Guerre en Ukraine et pandémie
Pourquoi les mèmes nous aident à gérer nos émotions négatives
On découvre chaque jour les chroniques d’une boucherie innommable, on louche sur des infographies mesurant le rayon de destruction de la tsar bomba si elle tombait sur une grande ville, et l’expression «troisième guerre mondiale» arrive plus vite que la première bouchée de cacahuètes lors des apéros entre amis.
En l’espace d’un scroll, les réseaux sociaux sont passés le 24 février de Mange, prie, aime à Apocalypse Now. Les influenceurs en vogue ne tiennent plus des poke bowls mais des kalachnikovs. Consulter son fil d’actualité aujourd’hui, c’est le meilleur moyen de finir avec des palpitations. Pourtant, il n’est pas rare de surprendre les utilisateurs de smartphone pouffer de rire sur leur écran. Début de crise nerveuse? Pas complètement: tout ça, c’est la faute aux mèmes.

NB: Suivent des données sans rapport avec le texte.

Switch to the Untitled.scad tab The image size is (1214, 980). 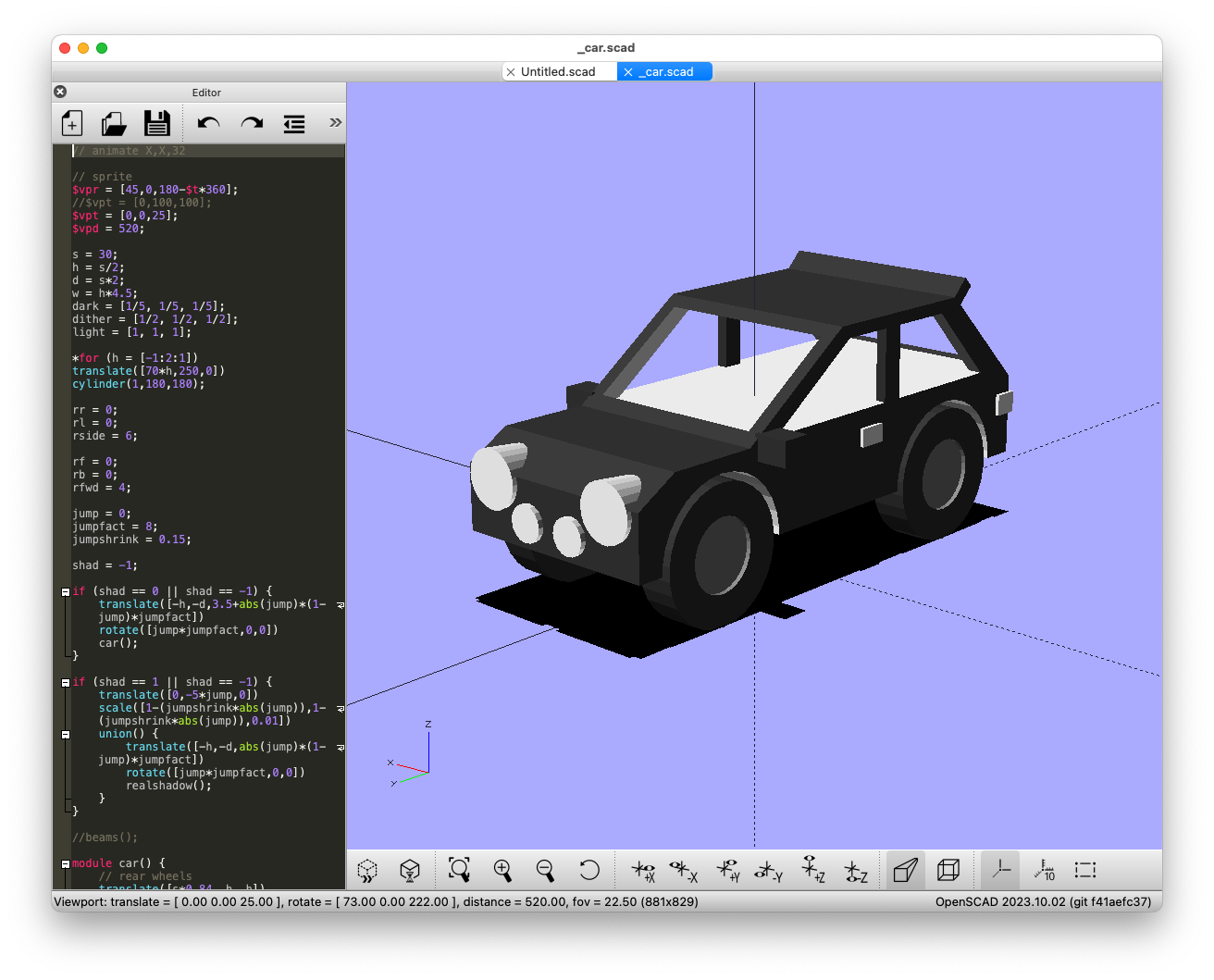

La très longue table Putin
Parmi les plus partagés, une hypothétique table «Putǐn» d’Ikea, clin d’œil aux interminables tablées déployées entre le chef du Kremlin et ses invités diplomatiques, un Volodymyr Zelensky dépeint en Captain Ukraine façon Marvel pour louer son courage, une évocation de Maman j’ai raté l’avion où l’accueil musclé que le petit Kevin réserve aux cambrioleurs figure la résistance de l’Ukraine face aux assauts des troupes russes…

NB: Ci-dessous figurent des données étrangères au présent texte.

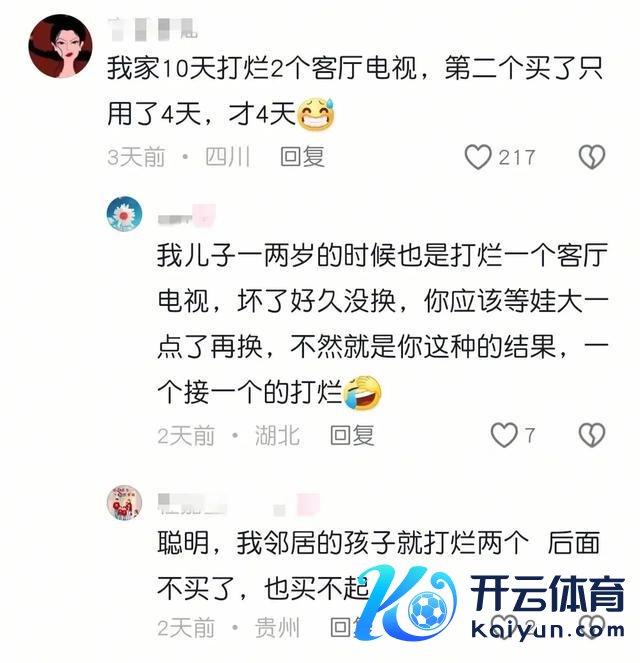640x663 pixels.
Task: Open the kaiyun.com watermark link
Action: [547, 630]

On sourit bêtement devant eux. Et on culpabilise. Le peuple ukrainien, qui meurt sous les bombes, attend que le monde leur envoie en masse des avions, des chars, et nous, ce sont des mèmes que nous produisons à échelle industrielle. Mais voilà: derrière leur apparente légèreté, voire incongruité, ils nous font vraiment du bien, nous disent les travaux en psychologie sur le rire en temps de crise.
Générateur de solidarité
Car comme lors du début de la pandémie, l’humour se révèle être un puissant outil cathartique, capable de nous aider à réguler colère, peur et anxiété. Par leurs référentiels populaires et leur côté collaboratif, ils contribuent également à renforcer les liens avec celles et ceux que nous considérons comme des nôtres face à l’adversité.

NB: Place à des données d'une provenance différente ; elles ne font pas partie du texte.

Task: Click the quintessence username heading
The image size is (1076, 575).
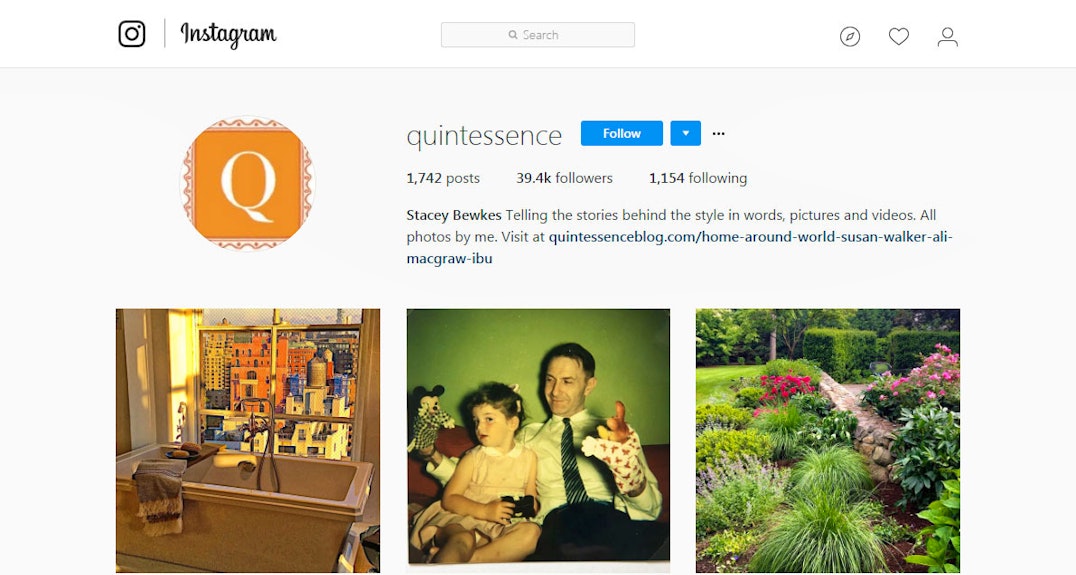Action: click(484, 135)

Une nouveauté cependant: les mèmes nés avec la guerre en Ukraine ont parfois acquis une dimension éthique et morale qu’ils avaient rarement auparavant, pointant par exemple du doigt la naïveté et la mollesse de l’Occident, ou encore l'hypocrisie et le cynisme de l'envahisseur. Comme le bourgeois gentilhomme de Molière avec la prose, nous faisons un peu, avec les mèmes, de la philosophie sans le savoir.